The first force to be examined is that of new entrants to the industry. It is cyclical in commerce that, when a company succeeds in one arena, others must be drawn to enter into it, and the food market is clearly an incalculably vast opportunity to do so. Thus far, it appears that Kraft addresses this potential threat in a manner permitted by its own immensity; more exactly, faced with possibilities of new entrants competing, the company consistently absorbs into itself existing, popular brands. For example, Kraft recently orchestrated the purchase of Tang in Pakistan, from its former own Clover Pakistan. It seems this strategy was engaged in after Kraft research revealed the likelihood of new entrants in the Pakistan markets, which reflect annual food and beverage sales of over $4 billion (Ahmad, 2012). In this way, Kraft proceeds in a proactive fashion, augmenting its presence in global markets to such a degree that new entrants are less likely to pose a threat. Moreover, this tactic is consistently employed by Kraft in all its forays into global arenas. With research confirming that Europeans prefer dark chocolate, as opposed to the American preference for the milk variety, Kraft markets a Milka brand of the dark in Germany. Similarly, as Russians tend to favor instant coffee, the company sells its acquired Carte Noire freeze-dried coffee to them (De Kluyver, 2010, p. 121). In essence, Kraft accommodates the Porter force of new entrants by “becoming” the new entrant internationally.

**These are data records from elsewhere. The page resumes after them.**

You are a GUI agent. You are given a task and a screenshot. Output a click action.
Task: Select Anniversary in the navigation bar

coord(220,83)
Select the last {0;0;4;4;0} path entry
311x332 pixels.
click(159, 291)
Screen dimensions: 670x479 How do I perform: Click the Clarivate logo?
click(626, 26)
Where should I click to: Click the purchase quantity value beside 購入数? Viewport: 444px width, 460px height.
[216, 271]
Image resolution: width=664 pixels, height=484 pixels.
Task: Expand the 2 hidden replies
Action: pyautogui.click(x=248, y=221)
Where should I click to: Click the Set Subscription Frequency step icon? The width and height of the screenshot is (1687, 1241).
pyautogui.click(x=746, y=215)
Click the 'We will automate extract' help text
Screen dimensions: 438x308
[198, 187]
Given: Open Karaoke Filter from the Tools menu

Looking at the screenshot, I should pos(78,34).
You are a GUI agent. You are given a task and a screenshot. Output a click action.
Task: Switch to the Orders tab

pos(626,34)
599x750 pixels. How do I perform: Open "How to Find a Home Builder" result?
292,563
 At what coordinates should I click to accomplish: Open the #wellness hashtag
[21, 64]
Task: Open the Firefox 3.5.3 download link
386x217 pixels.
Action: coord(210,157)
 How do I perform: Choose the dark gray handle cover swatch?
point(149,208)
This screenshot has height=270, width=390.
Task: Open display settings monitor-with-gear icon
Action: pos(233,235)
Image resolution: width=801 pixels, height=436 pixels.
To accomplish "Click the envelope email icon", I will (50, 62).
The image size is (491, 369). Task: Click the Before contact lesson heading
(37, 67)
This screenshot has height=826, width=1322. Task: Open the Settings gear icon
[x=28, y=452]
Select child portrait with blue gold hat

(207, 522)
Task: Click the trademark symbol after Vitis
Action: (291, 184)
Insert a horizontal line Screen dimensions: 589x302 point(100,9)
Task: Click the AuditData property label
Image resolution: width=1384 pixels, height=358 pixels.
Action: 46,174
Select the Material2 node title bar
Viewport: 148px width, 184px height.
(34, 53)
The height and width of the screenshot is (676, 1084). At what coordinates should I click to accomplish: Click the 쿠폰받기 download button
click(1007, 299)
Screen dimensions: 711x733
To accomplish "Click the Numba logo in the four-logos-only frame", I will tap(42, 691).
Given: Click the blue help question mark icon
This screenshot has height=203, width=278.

The two forces of bargaining power of suppliers and buyers may be addressed simultaneously as they apply to Kraft’s global presence, simply because they greatly reflect similar challenges and favorable potentials. In terms of non-consumer activity here, in which the company’s needs in producing its goods are dependent upon actual supply of raw materials, Kraft not unexpectedly enjoys a degree of authority, if not autonomy, only so large a corporation may possess. Buying, selling, and negotiating costs and prices for food and beverage items is very much within the control of Kraft because the company’s presence and strength translates to proprietary power: “A company like Kraft Foods….sits at the core of the constellation” (Poirier, 1999, p. 205). The core position, inherently central, then creates the presences of the suppliers, who benefit by the reliable need of the parent company for their materials. On the U.S. front or internationally, Kraft solidifies its authority in dictating supply terms by means of that very authority. This then enables the company to exercise a similar level of authority in regard to setting prices, as the cost equations themselves are essentially created by Kraft’s purchasing arrangements, often with suppliers owned by it.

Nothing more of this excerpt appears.